The Wound of Being Misunderstood

Sometimes, the hardest moments of resilience fatigue don’t come from the medical system and a bad case of shingles I'm battling as we speak—they come from the people closest to us. Or at least, the people who should be closest to us.
I recently extended an invitation to my estranged mother. It wasn’t easy; it never is for people disbelieved that heir illness is all in their heads. But I was at my most healed point, and I thought, Maybe she’ll see me now. Maybe she’ll understand. EDS does not have me, I have EDS.
In years past, I had watched her extend compassion to other family members with EDS, mast cell disorders and POTS—extending kind words, comforting gestures, and simply the space to fall apart when things got too hard. To stay to help out for months when hospital stays were too enduring. I thought about all the times I could have used that same compassion. The times I was holding my body together with sheer willpower, juggling the crushing weight of pain and medical complexity, desperate for someone to step in and see me from my family.
So, I asked her on a recent visit (the first in years). I asked why she didn’t offer me the same grace she so easily gave to others. And her response?
"You hold it all together so well. I didn’t think you needed it."
Those words hit me like a punch to the chest. Did she intend to mention the title of my book? The comments weren’t intended to be cruel, but they carried a deep misunderstanding of who I am and what I’ve endured. In her eyes, my strength was a shield, an unspoken message that I was fine on my own. But what she didn’t see—what so many don’t see—is that holding it all together isn’t strength. It’s survival. It’s the mask I wear because falling apart feels like a luxury I can’t afford.
Hearing her say those words made me realize how much I’d been silently screaming for help, for validation, for the space to stop being the “strong one.” It wasn’t that I didn’t need compassion—it was that I had learned to live without expecting it. And when you’ve lived that way for long enough, you start to wonder if you even deserve it, or anything better.
That moment stayed with me, not just for the hurt it caused, but for the truth it revealed. Chronic illness forces so many of us into the role of the “strong one,” the one who always copes, always advocates, always fights. People assume we’re fine because we’ve gotten so good at hiding the cracks. They don’t see the cost of that strength, the way it drains us, isolates us, and leaves us longing for the compassion we so readily give to others.
But we deserve compassion, too. We deserve to be seen, not as the people who “hold it all together,” but as human beings who sometimes need to fall apart. And if the people in our lives can’t—or won’t—offer that to us, we have to learn to give it to ourselves.
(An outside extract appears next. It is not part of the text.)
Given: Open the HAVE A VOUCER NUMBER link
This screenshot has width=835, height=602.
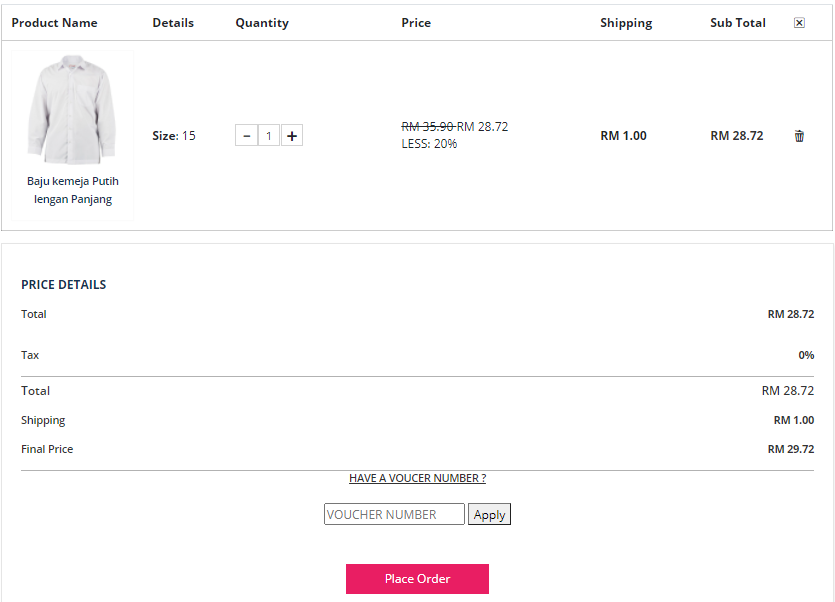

Because being strong doesn’t mean never needing help. It doesn’t mean never asking for care. And it doesn’t mean you have to carry the world on your own.
If you’ve ever felt unseen, if you’ve ever been told you’re “so strong” as an excuse for not offering support, know this: Your strength is remarkable, but it doesn’t erase your need for compassion. You are allowed to need help. You are allowed to ask for care. You are allowed to stop holding it all together and simply be as you really are.
And above all, you are deserving of the same compassion you’ve spent your life giving to everyone else. Go ahead, here's your permission slip to let it all go if you need to. If only for a while to rest and recuperate. Warriors often rise again or they learn better boundaries with those who cannot meet their needs. Whichever way you fall, be gentle with yourself.